LA SIRENA Y EL PESCADOR

UTÓPICA ESTUDIO + CASA GRACIA

Nombre del Proyecto:
LA SIRENA Y EL PESCADOR

Oficina:
UTÓPICA ESTUDIO – @gparquitectos.mx
CASA GRACIA – @casagracia.mx

Ubicación:
Centro Comercial City 32, Mérida, Yucatán, México.

Superficie Construida:
460 m2

Año:
2024

Categoría:
Interiorismo Comercial Restaurant

Autor:
– Arq. María Guiomar Peniche Sosa
– Arq. Graciela Barbosa Urreta

Fotografía:
Manolo R. Solis – @manolorsolis_fotografia

El diseño interior del restaurante toma como punto de partida la identidad visual desarrollada por Bienal, reinterpretándola en un lenguaje espacial que busca transmitir una atmósfera inmersiva inspirada en el entorno marino. Desde la materialidad hasta la iluminación, cada decisión de diseño se orientó a crear un ambiente que combine sofisticación, serenidad y sentido de descubrimiento.

La paleta cromática, dominada por tonos sobrios y acentos minerales, evoca la profundidad del océano, mientras que la iluminación indirecta — estratégicamente colocada — resalta texturas y genera una sensación envolvente y cálida.
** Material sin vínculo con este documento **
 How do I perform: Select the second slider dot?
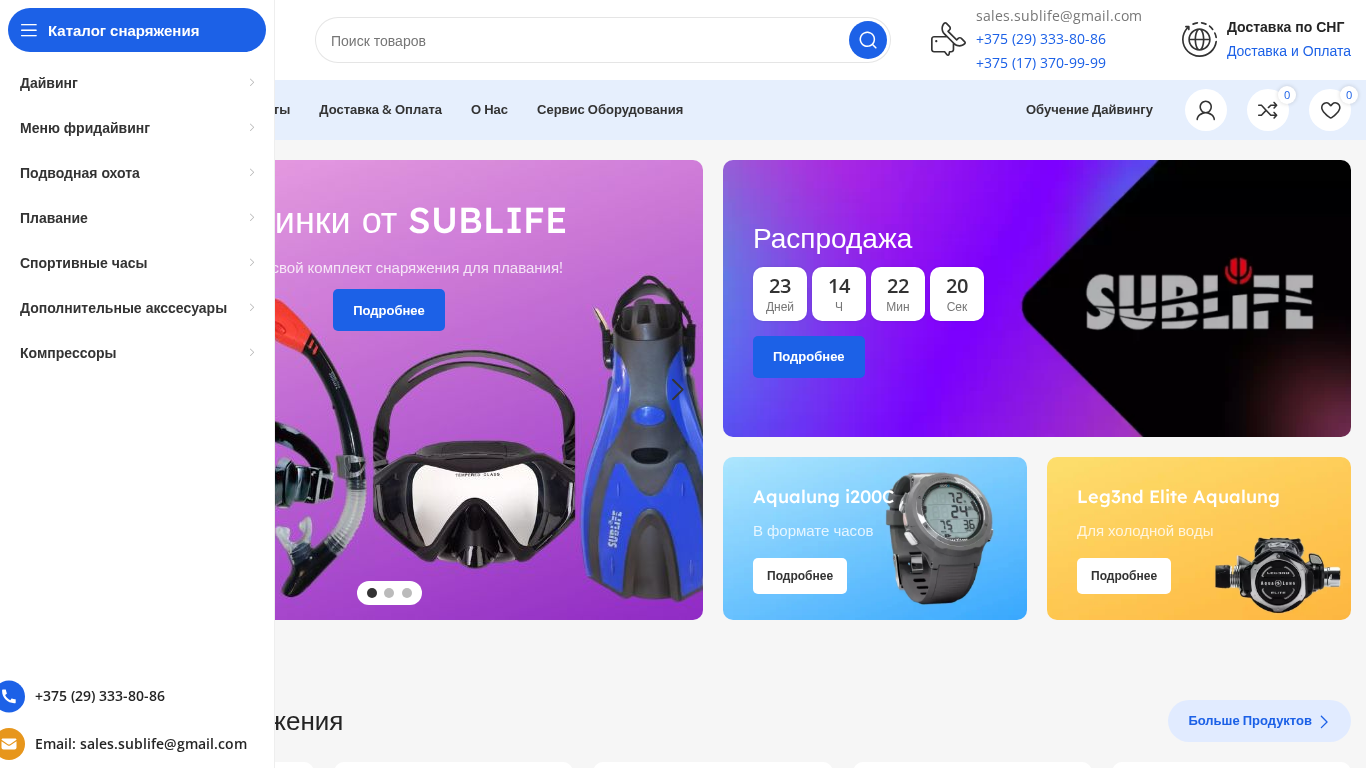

El resultado es un espacio elegante que estimula los sentidos sin recurrir a la literalidad temática.

Al ingresar, los visitantes son recibidos en “La Buena Espera”, un espacio concebido como antesala de la experiencia gastronómica. Aquí, el disfrute de ostras y champagne se convierte en un ritual previo que introduce la narrativa del restaurante. Su diseño combina materiales naturales, iluminación tenue y
mobiliario de líneas curvas, generando una atmósfera íntima y refinada.

El restaurante cuenta con dos comedores privados que refuerzan su carácter exclusivo. El primero está rodeado por una cava perimetral que exhibe una curada selección de vinos, integrando la arquitectura con el ritual del buen comer. El segundo comedor propone una experiencia sensorial distinta: un recinto cerrado que evoca el interior de un barco invertido, con una estructura envolvente que sumerge al visitante en un ambiente introspectivo y marítimo.

En el área principal, las zonas de comensales se organizan mediante un juego dinámico de alturas, mobiliario y texturas. La barra central, contenida dentro de una celosía, actúa como eje visual del espacio, generando un equilibrio entre apertura y privacidad. Las luminarias decorativas, inspiradas en las medusas, cuelgan de los plafones como piezas escultóricas en movimiento, aportando un
carácter onírico y poético.

Finalmente, el tratamiento de pisos y plafones, que simula el movimiento ondulante del océano, guía de manera natural la circulación del visitante. Este diseño no solo articula los flujos, sino que consolida la narrativa del mar como hilo conductor del proyecto, convirtiendo el recorrido en una experiencia sensorial que celebra el diseño, la materia y el tiempo suspendido.